Il testo di Ermal Meta quello scritto meglio in italiano, il siparietto con Salvini
Il riconoscimento dell'Accademia della Crusca. La battuta in sala stampa, la replica del vicepremier: "Complimenti"
Il testo della canzone “Stella Stellina” di Ermal Meta è il migliore per l’Accademia della Crusca e Salvini, tirato in ballo da un giornalista della sala stampa, fa i complimenti all’artista albanese. I linguisti hanno deciso di premiare il testo del brano, che parla di Gaza, come quello scritto meglio in italiano. E la questione si pone perché la canzone meglio scritta in italiano è stata portata a Sanremo da un artista di origini straniere. E come sempre accade quando c’è di mezzo tematiche simili, “spunta” la politica e finisce per entrarci in mezzo Matteo Salvini.
Il “dibattito” Ermal Meta e Salvini
Il cantante ha spiegato all’Ariston durante la conferenza stampa: “Non so dirti quello che sarà nel futuro, però sicuramente c’è un abbassamento del linguaggio.
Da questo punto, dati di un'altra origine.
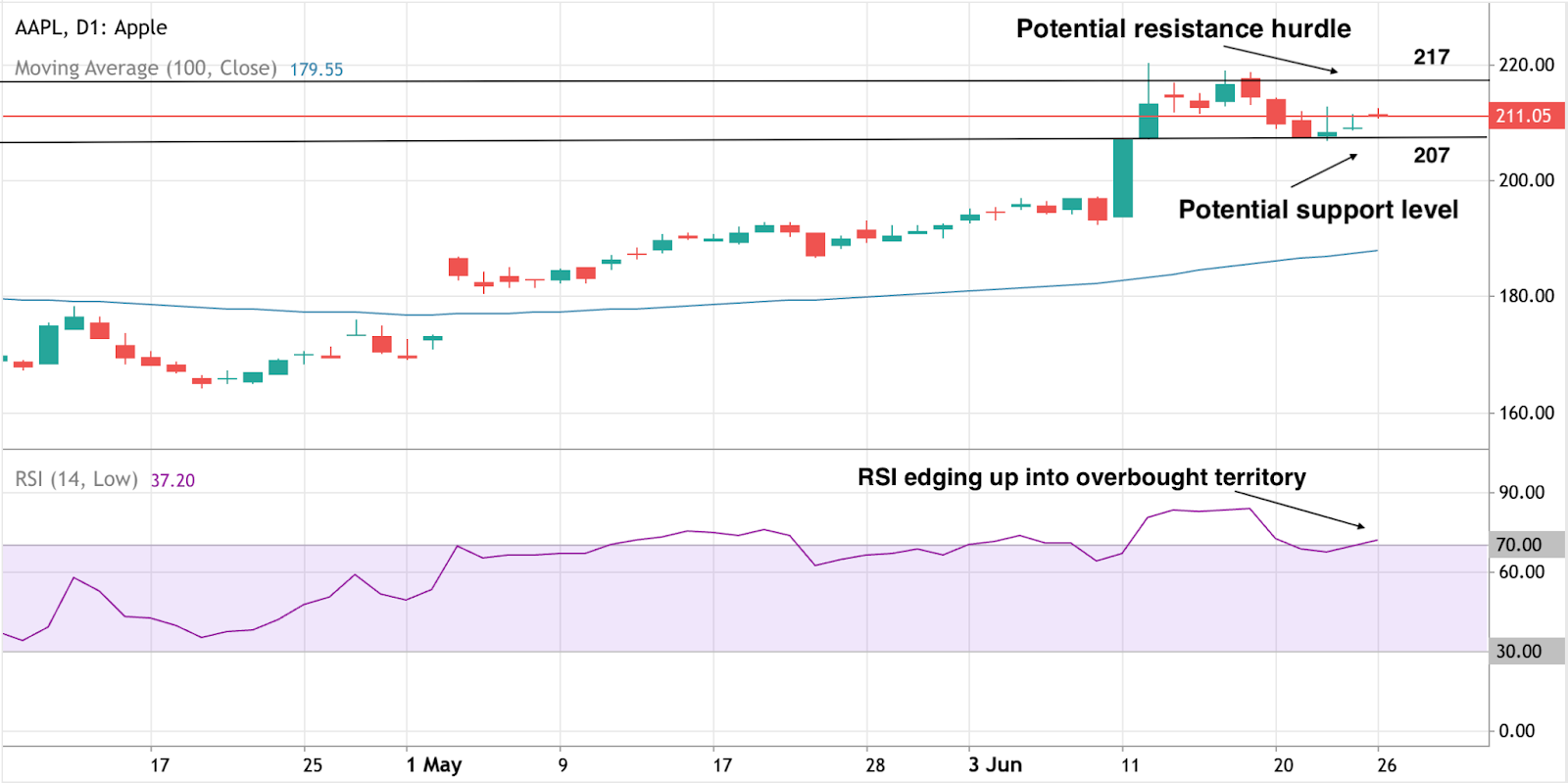Click the 179.55 moving average value
Screen dimensions: 1568x783
(x=316, y=70)
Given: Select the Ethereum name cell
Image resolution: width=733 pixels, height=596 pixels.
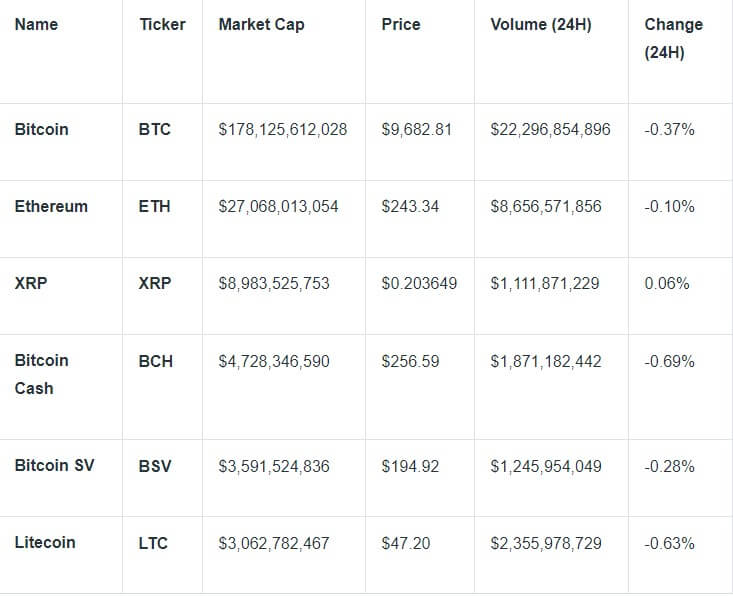Looking at the screenshot, I should pyautogui.click(x=51, y=206).
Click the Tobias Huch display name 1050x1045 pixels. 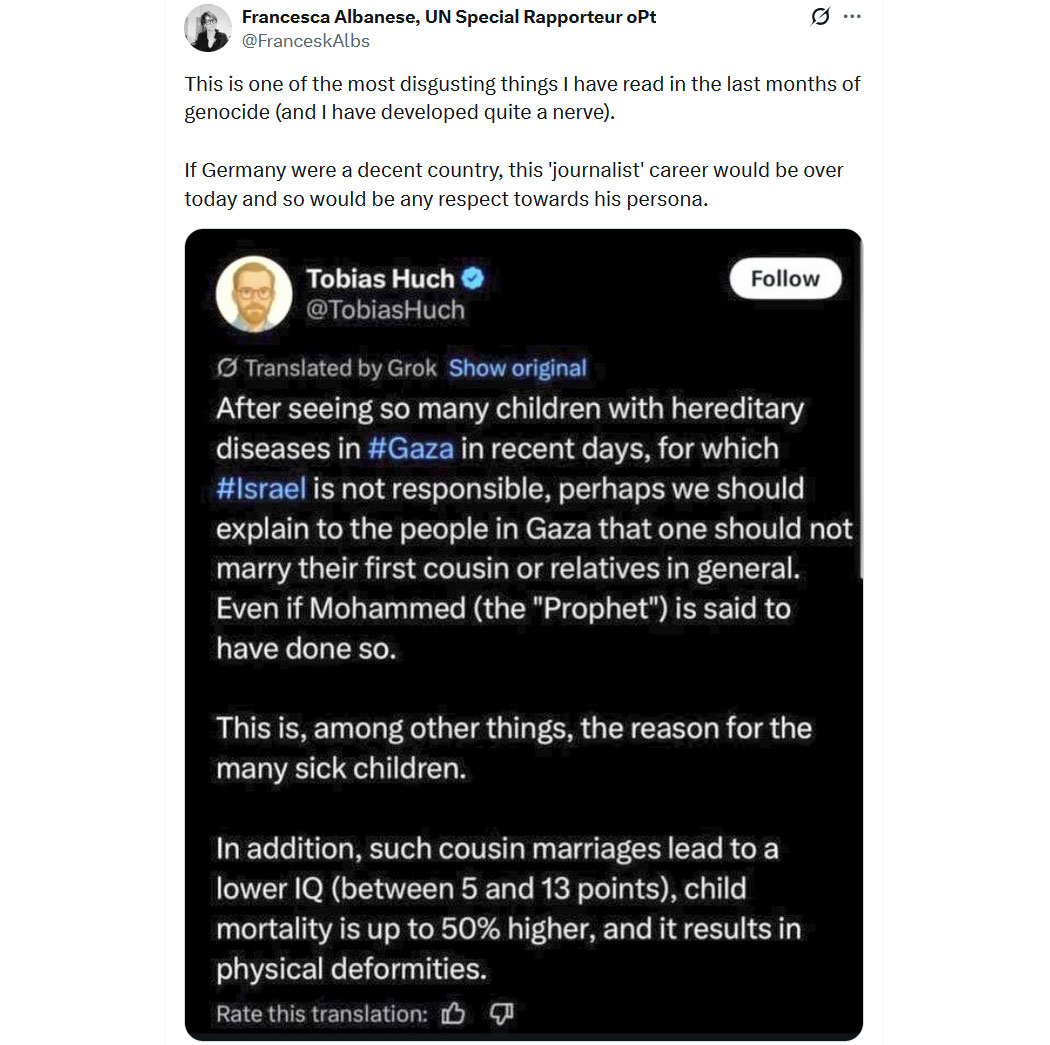coord(380,278)
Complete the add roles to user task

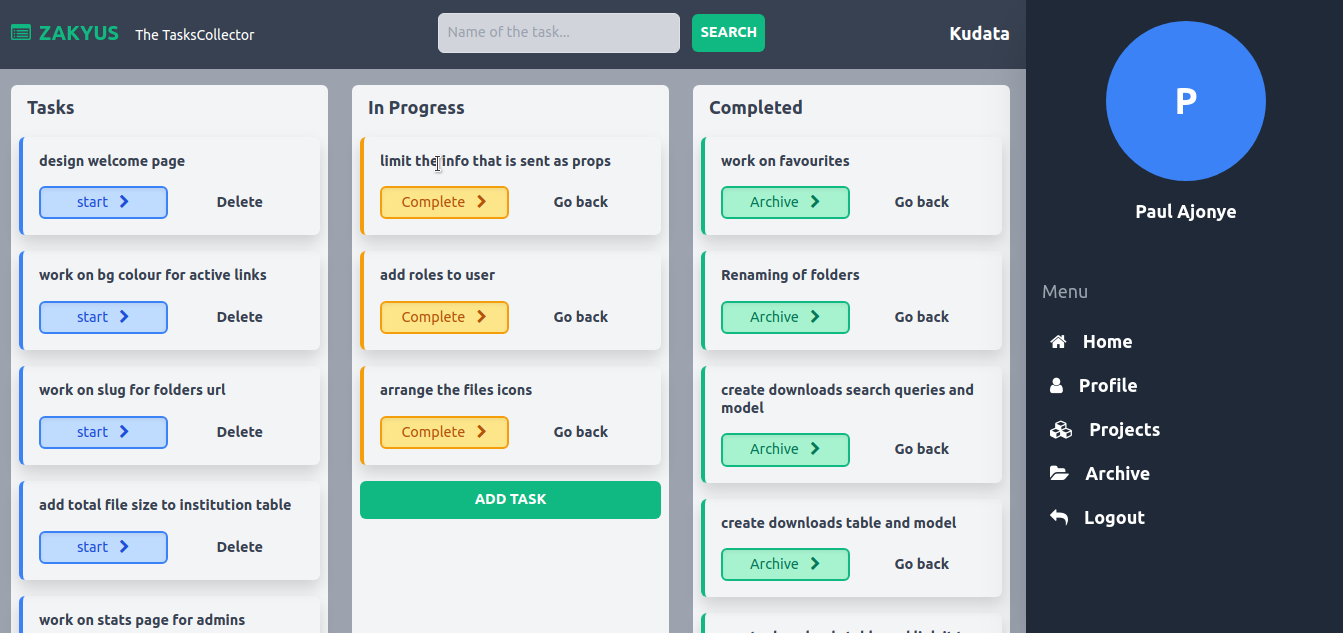point(444,317)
Se l’Accademia della Crusca legge tra i migliori un testo scritto da un immigrato, fatevi due domande”. E dovremmo farcele in tanti, per carità. A quel punto, un giornalista in sala stampa ha fatto il “battutone”: “Non fatelo sapere a Salvini” e Meta ha replicato: “Sennò si sente male”.
La risposta del vicepremier
Il vicepremier, in realtà, non s’è sentito per niente male e, anzi, ha replicato alla battuta di Ermal Meta facendogli i complimenti. “Faccio i miei complimenti a Ermal Meta ed al suo perfetto utilizzo della lingua italiana”, ha affermato Salvini. Che ha aggiunto: “In Italia vivono e lavorano milioni di donne e uomini nati in un Paese straniero e perfettamente integrati nella nostra società, per me sono preziosi e benvenuti. Io contrasto da sempre clandestini e delinquenti, e sono sicuro che anche Ermal Meta condivide questo mio pensiero. Un abbraccio al fiero popolo albanese, viva Sanremo, la lingua e la musica italiana”.